Boss latitante della ‘ndrangheta si costituisce


INTERAZIONI: 18
boss 'ndrangheta
Giuseppe Pesce

Era stanco di doversi nascondere. Di una vita tra cunicoli e nascondigli segreti senza mai poter vedere la luce del sole. La stessa vita che tocca a tutti i boss mafiosi braccati dallo Stato. Così questa mattina, Giuseppe Pesce, reggente dell’omonima e tra le più potenti ‘ndrine calabresi, si è costituito presentandosi ai carabinieri di Rosarno. Il 33enne si è presentato in caserma accompagnato dai suoi legali, Gregorio Cacciola e Benito Infantino, ai quali ha manifestato la sua volontà di porre fine alla latitanza. «Sono stanco di scappare, meglio finirla qui» ha detto il boss che si è consegnato ai militari calabresi.
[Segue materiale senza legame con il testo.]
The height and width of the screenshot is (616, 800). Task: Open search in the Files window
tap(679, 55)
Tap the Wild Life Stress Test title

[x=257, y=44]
Pesce era già stato condannato a sedici anni per associazione mafiosa. Era latitante da tre anni ed è stato subito trasferito nel carcere di massima sicurezza di Palmi. Si tratta dell’ennesimo duro colpo subito da una delle più importanti famiglie mafiose calabresi. Già nei mesi passati diverse operazioni e i successivi processi avevano messo la ‘ndrina con le spalle al muro. Proprio lo scorso 3 maggio, dopo una camera di consiglio durata diciassette giorni, il tribunale di Palmi aveva condannato a pene durissime, anche ventotto anni di carcere, quarantadue esponenti della cosca Pesce.

I vari processi alla cosca di Rosarno sono stati istruiti anche grazie al pentimento di Giuseppina Pesce, membro della famiglia che con la sua collaborazione ne ha svelato traffici e segreti. Giuseppe Pesce è attualmente a giudizio, sempre dinanzi allo stesso tribunale calabrese, in un altro procedimento in cui è accusato di essere il reggente dell’omonima cosca. Un’investitura arrivata dal carcere da parte del fratello Francesco. In un pizzino, gli inquirenti hanno trovato il passaggio di consegne. Ruolo che gli investigatori ritengono abbia adempito durante tutta la latitanza e a cui non ha più retto costituendosi.